GeLeCo

A large German Legal Corpus of laws, administrative regulations and court decisions issued in Germany at federal level

Documentation

1. Introduction

GeLeCo is a large German Legal Corpus for research, teaching and translation purposes. It includes the complete collection of federal laws, administrative regulations and court decisions published on three online databases by the German Federal Ministry of Justice and Consumer Protection and the Federal Office of Justice (www.gesetze-im-internet.de, www.verwaltungsvorschriften-im-internet.de, www.rechtsprechung-im-internet.de). The corpus is publicly accessible on the website of the Department of Interpreting and Translation of the University of Bologna, Forlì campus (corpora.dipintra.it).

2. Corpus design

2.1. Composition

text type	database URL	text count	token count
laws	gesetze-im-internet.de	6,567	23,030,293
court decisions	rechtsprechung-im-internet.de	55,361	169,569,142
administrative regulations	verwaltungsvorschriften-im-internet.de	767	3,508,284
total count		62,695	196,107,719

The largest subcorpus (the corpus of court decisions published on www.rechtsprechung-im-internet.de) has the following composition:

issuing court	text count	%
Bundesarbeitsgericht (BAG)	5,697	10,3%
Bundesfinanzhof (BFH)	8,964	16,2%
Bundesgerichtshof (BGH)	19,069	34,4%
Bundespatentgericht (BPatG)	5,913	10,7%
Bundessozialgericht (BSG)	4,460	8,1 %
Bundesverfassungsgericht (BVerfG)	3,878	7,0%
Bundesverwaltungsgericht (BVerwG)	7,189	13,9%
NA	191	0,3%
total	55,361	100,0%

2.2. Annotation scheme

The corpus was compiled in vertical or word-per-line (WPL) format as required by SketchEngine and NoSketchEngine and marked-up with contextual (metadata), structural (text and sentence boundaries) and linguistic (POS tagging, lemmatisation) annotation (s. below).
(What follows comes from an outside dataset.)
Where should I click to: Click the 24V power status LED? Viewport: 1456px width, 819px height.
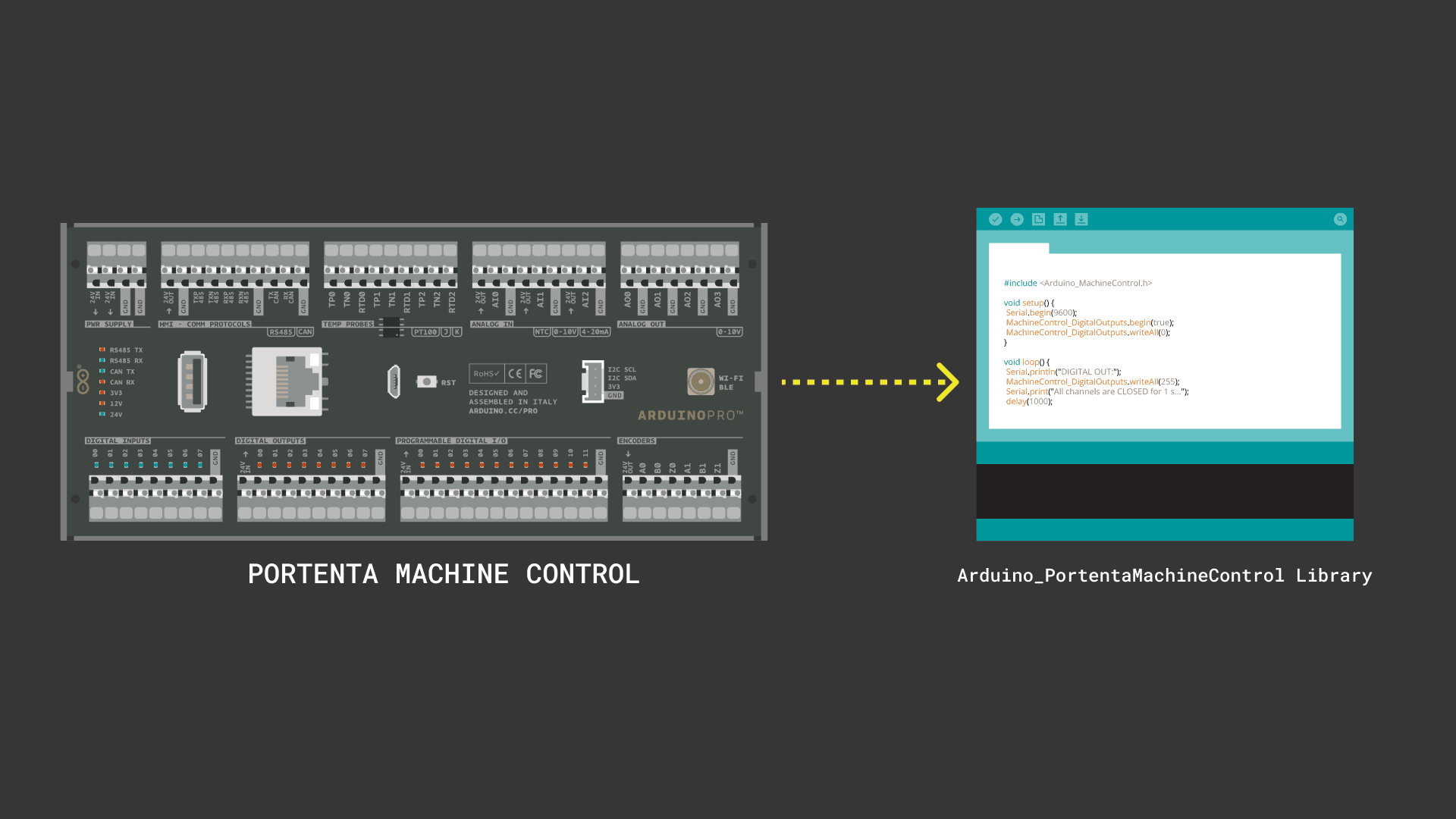(102, 414)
Tokenization, POS tagging and lemmatization were carried out using the TreeTagger (tagset).

<corpus>
<text type="Gerichtsentscheidung" level="Bund" title="GmbH: Beschränkung der Stimmrechtsausübungsfreiheit eines Gesellschafters aufgrund der Treuepflicht" title_abbreviation="NA" drafting_date="12.04.2016" decade="2010" database_URL="rechtsprechung-im-internet.de" court="BGH" court_detail="BGH 2. Zivilsenat" reference="II ZR 275/14" year="2016" decision_type="Urteil" ECLI="ECLI:DE:BGH:2016:120416UIIZR275.14.0">
<s>
Die	ART	die
Berufung	NN	Berufung
der	ART	die
Klägerin	NN	Klägerin
gegen	APPR	gegen
das	ART	die
Urteil	NN	Urteil
der	ART	die
Kammer	NN	Kammer
für	APPR	für
Handelssachen	NN	Handelssache
des	ART	die
Landgerichts	NN	Landgericht
Ingolstadt	NE	Ingolstadt
vom	APPRART	von+die
15.	ADJA	@ord@
Oktober	NN	Oktober
2013	CARD	@card@
wird	VAFIN	werden
zurückgewiesen	VVPP	zurückweisen
.	$.	.
</s>
</text>
</corpus>

2.3. Metadata

Contextual information annotated for each text includes:

title
title_abbreviation
type: can take one of the following values: Gesetz (law), Gerichtsentscheidung (court decision), Verwaltungsvorschrift (administrative regulation)
level: indicates whether the law, regulation or court decision was published at federal or Länder level. This metadatum was included with sight to a possible extension of the corpus to laws, regulations and court decisions published at Länder level. It can take the following values:
- Bund: federal level
- Land: Länder level (not present in this corpus)
drafting_date: this corresponds to the Ausfertigungsdatum of laws and the Entscheidungsdatum of court decisions.
year
decade
database_URL: can take the following values: gesetze-im-internet.de, rechtsprechung-im-internet.de, verwaltungsvorschriften-im-internet.de
court
court_detail
reference: a reference code for court decisions (Aktenzeichen)
decision_type: the type of document for court decisions (Dokumenttyp)
ECLI: the European Case Law Identifier code for court decisions.

3. Corpus building steps

3.1. URL collection

All URLs were collected by means of website-specific web scrapers written in Python. Three lists of URLs were exported in newline-separated .txt files for subsequent text scraping.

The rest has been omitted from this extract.